2ちゃんねる「転載禁止」の流れが拡大 大手まとめブログ「痛いニュース」も巻き込まれる : J-CASTニュース

 

「転載禁止」のルールがまだ敷かれていない板の書き込みをまとめたり、twitterユーザーの反応をまとめたり、出処のよくわからない「ネットの反応」を載せてみたり、対応方法はサイトによってさまざまだが、いずれも読者の多くはこれらのやり方に対して「迷走」という評価を下しているようだ。コメント欄も荒れに荒れている。

 

今回の騒動は、構造としては普通によくある話だ。たとえば、何らかの外部APIに依存するようなWebサービスを運営していたとして、APIの提供が終了すればそのサービスは死ぬ。あるいは、今僕はこうやってはてなブログを使ってブログを書いているが、これだってはてながサービスの提供を終了したら更新はできなくなるし、ログも消える(別のブログサービスを探せば引っ越しはできるけど)。外部サービスを使えば、その外部サービスに依存する部分が影響を受けるのはあたりまえだが、2ちゃんまとめの場合はあまりにも依存が強すぎた。

 

2ちゃんまとめは、「他人のコンテンツを転載して、それでアフィリエイト収入を得るのは許されるのか?」という視点で語られることが多いトピックだが、この記事では少し別の視点から考えてみたい。仮に、このまま転載禁止により2ちゃんまとめが衰退していったとして、今まで2ちゃんまとめに消費されていた人々の時間はどこに行くのだろうか。「可処分時間」という視点から、今回の転載禁止騒動を考えてみる。

 

2ちゃんねるの本家を読んだり書き込んだりしている人以上に、2ちゃんまとめを見ている人はたくさんいる。

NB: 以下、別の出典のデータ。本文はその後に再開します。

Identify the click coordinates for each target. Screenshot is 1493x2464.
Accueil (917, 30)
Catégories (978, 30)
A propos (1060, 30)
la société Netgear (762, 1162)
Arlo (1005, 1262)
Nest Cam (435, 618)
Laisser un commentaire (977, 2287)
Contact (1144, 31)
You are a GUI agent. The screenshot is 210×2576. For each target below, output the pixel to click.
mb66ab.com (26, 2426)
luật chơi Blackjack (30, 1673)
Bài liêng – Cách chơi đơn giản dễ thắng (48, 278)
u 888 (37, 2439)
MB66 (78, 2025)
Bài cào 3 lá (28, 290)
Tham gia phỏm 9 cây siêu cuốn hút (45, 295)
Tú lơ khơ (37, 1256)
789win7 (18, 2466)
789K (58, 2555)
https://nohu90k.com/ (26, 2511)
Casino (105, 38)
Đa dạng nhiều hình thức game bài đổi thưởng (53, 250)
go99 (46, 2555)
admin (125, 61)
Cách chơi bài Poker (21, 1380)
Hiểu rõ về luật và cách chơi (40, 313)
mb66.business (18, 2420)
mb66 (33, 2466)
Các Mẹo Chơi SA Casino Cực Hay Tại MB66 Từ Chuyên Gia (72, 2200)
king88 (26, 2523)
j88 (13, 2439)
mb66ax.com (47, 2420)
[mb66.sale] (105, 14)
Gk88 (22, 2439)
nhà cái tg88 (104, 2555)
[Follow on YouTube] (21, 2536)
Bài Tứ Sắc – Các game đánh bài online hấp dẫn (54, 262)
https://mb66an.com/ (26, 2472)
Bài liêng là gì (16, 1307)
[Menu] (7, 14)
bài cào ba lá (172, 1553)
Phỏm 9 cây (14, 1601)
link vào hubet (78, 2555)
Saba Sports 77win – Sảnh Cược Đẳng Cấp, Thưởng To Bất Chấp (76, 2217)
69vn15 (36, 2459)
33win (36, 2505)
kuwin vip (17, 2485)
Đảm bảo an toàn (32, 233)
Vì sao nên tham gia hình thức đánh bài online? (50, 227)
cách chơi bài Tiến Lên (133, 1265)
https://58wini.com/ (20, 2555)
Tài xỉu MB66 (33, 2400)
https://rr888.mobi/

SNSをスマフォでちょっと見る程度というライトなネットユーザーも、(時には、それが2ちゃんまとめだということも知らずに)タイムラインに流れてきた2ちゃんまとめの記事を読んだりしている。2ちゃんまとめは大手になると月間1億PVを超える場合もあるという。そう考えると、2ちゃんまとめの閲覧に費やされる時間の総和は膨大だ。

 

「可処分時間の奪い合い」という考え方がある。1日は24時間あるが、多くの人はその24時間を全部自分の好きなことだけに使えるわけではない。ご飯も食べなければならないし、睡眠も取らなければならない。サラリーマンなら仕事に行かなければならないし、学生なら学校にいかなければならない。そうやって自由にならない時間を24時間から引いた残りが、1日の可処分時間になる。その可処分時間を、さまざまな娯楽が奪い合っている。たとえば、テレビ、本、マンガ、ゲーム、…そして2ちゃんまとめを含むネット。

 

「可処分時間の奪い合い」という考え方でいくと、時間を使う娯楽は基本的にどれもライバルということになる。ゲームに消費する時間が増えれば、その分本を読む時間は減る。ネットをする時間が増えれば、テレビを見る時間が減る。これは「ネット」というひとつのカテゴリの中においても言えて、例えばfacebookをする時間が増えれば、その分twitterに費やされる時間は減る。

 

2ちゃんまとめサイトの衰退は、今まで2ちゃんまとめに奪われていた膨大な時間を、再度可処分時間として解放することを意味している。これは市場の誕生に近い(あくまで消費されるのは金ではなく時間なのだけど)。この時間をどの娯楽が奪うことになるか、と考えると結構面白い。

 

今まで2ちゃんまとめを見ていた人のニーズをぴったり満たせるような、まさに「ポスト2ちゃんまとめ」と言えるような存在が出てくれば、その存在がこの新たに生まれた時間を奪うことになるだろう。ピッタリはまるものがなければ、その時間は他の娯楽に分散消費されることになる。「twitter反応まとめ」や「出処のよくわからないネットの反応まとめ」が新しく生まれた時間を奪うのにふさわしいかは、個人的にはかなり疑問だ。2ちゃんまとめが見れないなら、ソーシャルゲームをやる時間を増やそうとか、twitterにつぶやく時間を増やそうとか、そういう方向に動く人がいないとも限らない。

 

さすがに2ちゃんまとめのトラフィックが即時なくなるということはないだろうから、今日明日でどうなるという話ではない。もっとも、「可処分時間の奪い合い」競争は苛烈であるがゆえ、1年もすれば構造はガラリと変わっているだろう。今後、2ちゃんまとめがどうなっていくか、純粋に興味は尽きない。